Adequate Sample Size
Remove outliers
Variable Type : Continuous or binary variable
Check Multicollinearity
Standardize Continuous Variables / Transformation

Adequate Sample Size

Sufficient size is needed to ensure representativeness of the population and its underlying structure, particularly small groups within the population.

Minimum group sizes are based on the relevance of each group to the research question and the confidence needed in characterizing that group.

Remove outliers / Percentile Capping

Outliers are observations that fall below Q1 - 1.5(IQR) or above Q3 + 1.5(IQR). Here, IQR = Q3 - Q1. Another method to handle outliers is to cap large values at 99th percentile.

Variable Type

Cluster analysis works most appropriately with binary or continuous data (numeric variables). If you have categorical variables (ordinal or nominal data), you have to group them into binary values - either 0 or 1.

Another approach for handling categorical data :

We will create (k-1) variables for a categorical variable. For example, you have a categorical variable containing 3 categories - Retail , Bank and HR. We will create two variables for handling 3 levels taking one level as response value.
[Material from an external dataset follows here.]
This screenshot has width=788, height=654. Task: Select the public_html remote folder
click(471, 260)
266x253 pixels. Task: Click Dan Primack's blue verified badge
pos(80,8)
One variable would be Retail - all values of retail tag as 1 and other two levels as 0
Second variable would be Bank - all values of bank as 1 and other two levels as 0

Note : HR level was considered as response value. It is zero in both the variables.

By including Retail and Bank in the model, you will be able to capture all the three levels.

Check Multicollinearity

Multicollinearity means independent variables are highly correlated to each other. In cluster analysis, there is no dependent variable. Hence, all variables are considered independent to each other.

When variables used in clustering are highly correlated, some variables get a higher weight than others.

Correlation coefficients between predictor variables > 0.7 is an appropriate indicator for multicollinearity.

Standardize Continuous Variables

If one variable has a much wider range than others then this variable will tend to dominate. For example, if body measurements had been taken for a number of different people, the range (in mm) of heights would be much wider than the range in wrist circumference (in cm).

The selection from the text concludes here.